| AIM OF THE TASK |
Each entry needs to be reproduced exactly as it is.

(Beginning of LISTED RECORDS)

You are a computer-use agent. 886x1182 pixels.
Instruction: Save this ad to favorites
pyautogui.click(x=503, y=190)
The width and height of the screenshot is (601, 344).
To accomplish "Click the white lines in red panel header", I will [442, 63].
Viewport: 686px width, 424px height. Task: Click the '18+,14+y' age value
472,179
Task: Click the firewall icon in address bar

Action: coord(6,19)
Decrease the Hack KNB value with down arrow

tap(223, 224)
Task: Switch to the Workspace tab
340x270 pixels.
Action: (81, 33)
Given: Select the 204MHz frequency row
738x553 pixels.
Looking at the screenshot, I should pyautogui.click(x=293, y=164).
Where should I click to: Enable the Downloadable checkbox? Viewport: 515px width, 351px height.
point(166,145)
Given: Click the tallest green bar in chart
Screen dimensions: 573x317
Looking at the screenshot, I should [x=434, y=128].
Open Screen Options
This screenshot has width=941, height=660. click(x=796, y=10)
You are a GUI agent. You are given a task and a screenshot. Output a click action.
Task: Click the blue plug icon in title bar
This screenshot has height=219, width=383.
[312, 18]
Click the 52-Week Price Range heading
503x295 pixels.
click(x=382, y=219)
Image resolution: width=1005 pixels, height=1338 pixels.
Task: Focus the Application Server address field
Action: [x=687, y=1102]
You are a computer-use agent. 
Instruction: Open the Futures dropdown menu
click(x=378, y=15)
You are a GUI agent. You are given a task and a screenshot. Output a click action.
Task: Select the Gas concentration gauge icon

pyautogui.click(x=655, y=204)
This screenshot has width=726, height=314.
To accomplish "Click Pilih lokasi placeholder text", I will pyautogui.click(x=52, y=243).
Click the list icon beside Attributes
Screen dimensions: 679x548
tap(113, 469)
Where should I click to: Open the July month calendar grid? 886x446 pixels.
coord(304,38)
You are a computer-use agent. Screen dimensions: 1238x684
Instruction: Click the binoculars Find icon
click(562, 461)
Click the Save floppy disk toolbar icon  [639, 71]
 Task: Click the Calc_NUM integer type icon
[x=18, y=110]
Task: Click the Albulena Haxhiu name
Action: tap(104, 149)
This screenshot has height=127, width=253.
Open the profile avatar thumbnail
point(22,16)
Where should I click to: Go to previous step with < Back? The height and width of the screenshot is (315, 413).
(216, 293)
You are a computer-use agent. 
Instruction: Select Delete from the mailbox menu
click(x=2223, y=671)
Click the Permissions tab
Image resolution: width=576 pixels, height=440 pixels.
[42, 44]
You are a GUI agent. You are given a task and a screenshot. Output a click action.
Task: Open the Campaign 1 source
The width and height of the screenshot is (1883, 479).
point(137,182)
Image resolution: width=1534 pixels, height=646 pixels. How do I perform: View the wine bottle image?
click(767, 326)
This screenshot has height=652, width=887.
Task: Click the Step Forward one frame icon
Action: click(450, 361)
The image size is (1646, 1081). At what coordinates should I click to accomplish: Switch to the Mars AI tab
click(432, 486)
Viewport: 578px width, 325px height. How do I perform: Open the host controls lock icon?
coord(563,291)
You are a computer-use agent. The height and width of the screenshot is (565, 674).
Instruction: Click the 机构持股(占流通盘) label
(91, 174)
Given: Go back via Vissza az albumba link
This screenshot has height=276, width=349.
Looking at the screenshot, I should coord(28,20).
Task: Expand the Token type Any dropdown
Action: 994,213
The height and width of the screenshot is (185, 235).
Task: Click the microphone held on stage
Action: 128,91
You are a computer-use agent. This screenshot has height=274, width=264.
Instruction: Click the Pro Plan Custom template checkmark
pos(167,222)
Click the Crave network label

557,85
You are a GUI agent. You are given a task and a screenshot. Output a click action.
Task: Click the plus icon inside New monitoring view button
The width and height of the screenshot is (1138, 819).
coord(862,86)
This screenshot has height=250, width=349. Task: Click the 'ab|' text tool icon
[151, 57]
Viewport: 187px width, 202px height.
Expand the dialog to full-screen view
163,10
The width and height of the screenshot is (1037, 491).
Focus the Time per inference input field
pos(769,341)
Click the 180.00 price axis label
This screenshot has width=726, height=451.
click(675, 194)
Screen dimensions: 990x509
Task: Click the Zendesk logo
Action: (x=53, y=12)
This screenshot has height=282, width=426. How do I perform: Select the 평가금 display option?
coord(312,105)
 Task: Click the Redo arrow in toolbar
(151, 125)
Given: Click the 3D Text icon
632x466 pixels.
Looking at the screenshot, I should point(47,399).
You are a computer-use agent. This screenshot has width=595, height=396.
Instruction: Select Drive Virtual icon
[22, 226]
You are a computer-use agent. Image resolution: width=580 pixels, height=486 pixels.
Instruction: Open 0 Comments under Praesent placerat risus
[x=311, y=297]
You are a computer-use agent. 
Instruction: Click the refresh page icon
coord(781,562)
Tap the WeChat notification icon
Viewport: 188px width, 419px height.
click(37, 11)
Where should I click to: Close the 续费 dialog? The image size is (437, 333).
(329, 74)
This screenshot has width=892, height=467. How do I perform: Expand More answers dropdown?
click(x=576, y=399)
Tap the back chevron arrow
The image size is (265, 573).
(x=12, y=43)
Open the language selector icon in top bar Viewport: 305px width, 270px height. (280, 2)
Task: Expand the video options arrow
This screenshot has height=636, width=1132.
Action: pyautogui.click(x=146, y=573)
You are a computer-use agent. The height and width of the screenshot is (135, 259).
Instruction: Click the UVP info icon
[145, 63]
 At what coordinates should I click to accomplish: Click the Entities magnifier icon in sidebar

(End of LISTED RECORDS)

| TASK OUTPUT |
You are a computer-use agent. 886x1182 pixels.
Instruction: Save this ad to favorites
pyautogui.click(x=503, y=190)
The width and height of the screenshot is (601, 344).
To accomplish "Click the white lines in red panel header", I will [442, 63].
Viewport: 686px width, 424px height. Task: Click the '18+,14+y' age value
472,179
Task: Click the firewall icon in address bar

Action: coord(6,19)
Decrease the Hack KNB value with down arrow

tap(223, 224)
Task: Switch to the Workspace tab
340x270 pixels.
Action: (81, 33)
Given: Select the 204MHz frequency row
738x553 pixels.
Looking at the screenshot, I should pyautogui.click(x=293, y=164).
Where should I click to: Enable the Downloadable checkbox? Viewport: 515px width, 351px height.
point(166,145)
Given: Click the tallest green bar in chart
Screen dimensions: 573x317
Looking at the screenshot, I should [x=434, y=128].
Open Screen Options
This screenshot has width=941, height=660. click(x=796, y=10)
You are a GUI agent. You are given a task and a screenshot. Output a click action.
Task: Click the blue plug icon in title bar
This screenshot has height=219, width=383.
[312, 18]
Click the 52-Week Price Range heading
503x295 pixels.
click(x=382, y=219)
Image resolution: width=1005 pixels, height=1338 pixels.
Task: Focus the Application Server address field
Action: [x=687, y=1102]
You are a computer-use agent. 
Instruction: Open the Futures dropdown menu
click(x=378, y=15)
You are a GUI agent. You are given a task and a screenshot. Output a click action.
Task: Select the Gas concentration gauge icon

pyautogui.click(x=655, y=204)
This screenshot has width=726, height=314.
To accomplish "Click Pilih lokasi placeholder text", I will pyautogui.click(x=52, y=243).
Click the list icon beside Attributes
Screen dimensions: 679x548
tap(113, 469)
Where should I click to: Open the July month calendar grid? 886x446 pixels.
coord(304,38)
You are a computer-use agent. Screen dimensions: 1238x684
Instruction: Click the binoculars Find icon
click(562, 461)
Click the Save floppy disk toolbar icon  [639, 71]
 Task: Click the Calc_NUM integer type icon
[x=18, y=110]
Task: Click the Albulena Haxhiu name
Action: tap(104, 149)
This screenshot has height=127, width=253.
Open the profile avatar thumbnail
point(22,16)
Where should I click to: Go to previous step with < Back? The height and width of the screenshot is (315, 413).
(216, 293)
You are a computer-use agent. 
Instruction: Select Delete from the mailbox menu
click(x=2223, y=671)
Click the Permissions tab
Image resolution: width=576 pixels, height=440 pixels.
[42, 44]
You are a GUI agent. You are given a task and a screenshot. Output a click action.
Task: Open the Campaign 1 source
The width and height of the screenshot is (1883, 479).
point(137,182)
Image resolution: width=1534 pixels, height=646 pixels. How do I perform: View the wine bottle image?
click(767, 326)
This screenshot has height=652, width=887.
Task: Click the Step Forward one frame icon
Action: click(450, 361)
The image size is (1646, 1081). At what coordinates should I click to accomplish: Switch to the Mars AI tab
click(432, 486)
Viewport: 578px width, 325px height. How do I perform: Open the host controls lock icon?
coord(563,291)
You are a computer-use agent. The height and width of the screenshot is (565, 674).
Instruction: Click the 机构持股(占流通盘) label
(91, 174)
Given: Go back via Vissza az albumba link
This screenshot has height=276, width=349.
Looking at the screenshot, I should coord(28,20).
Task: Expand the Token type Any dropdown
Action: 994,213
The height and width of the screenshot is (185, 235).
Task: Click the microphone held on stage
Action: 128,91
You are a computer-use agent. This screenshot has height=274, width=264.
Instruction: Click the Pro Plan Custom template checkmark
pos(167,222)
Click the Crave network label

557,85
You are a GUI agent. You are given a task and a screenshot. Output a click action.
Task: Click the plus icon inside New monitoring view button
The width and height of the screenshot is (1138, 819).
coord(862,86)
This screenshot has height=250, width=349. Task: Click the 'ab|' text tool icon
[151, 57]
Viewport: 187px width, 202px height.
Expand the dialog to full-screen view
163,10
The width and height of the screenshot is (1037, 491).
Focus the Time per inference input field
pos(769,341)
Click the 180.00 price axis label
This screenshot has width=726, height=451.
click(675, 194)
Screen dimensions: 990x509
Task: Click the Zendesk logo
Action: (x=53, y=12)
This screenshot has height=282, width=426. How do I perform: Select the 평가금 display option?
coord(312,105)
 Task: Click the Redo arrow in toolbar
(151, 125)
Given: Click the 3D Text icon
632x466 pixels.
Looking at the screenshot, I should point(47,399).
You are a computer-use agent. This screenshot has width=595, height=396.
Instruction: Select Drive Virtual icon
[22, 226]
You are a computer-use agent. Image resolution: width=580 pixels, height=486 pixels.
Instruction: Open 0 Comments under Praesent placerat risus
[x=311, y=297]
You are a computer-use agent. 
Instruction: Click the refresh page icon
coord(781,562)
Tap the WeChat notification icon
Viewport: 188px width, 419px height.
click(37, 11)
Where should I click to: Close the 续费 dialog? The image size is (437, 333).
(329, 74)
This screenshot has width=892, height=467. How do I perform: Expand More answers dropdown?
click(x=576, y=399)
Tap the back chevron arrow
The image size is (265, 573).
(x=12, y=43)
Open the language selector icon in top bar Viewport: 305px width, 270px height. (280, 2)
Task: Expand the video options arrow
This screenshot has height=636, width=1132.
Action: pyautogui.click(x=146, y=573)
You are a computer-use agent. The height and width of the screenshot is (135, 259).
Instruction: Click the UVP info icon
[145, 63]
 At what coordinates should I click to accomplish: Click the Entities magnifier icon in sidebar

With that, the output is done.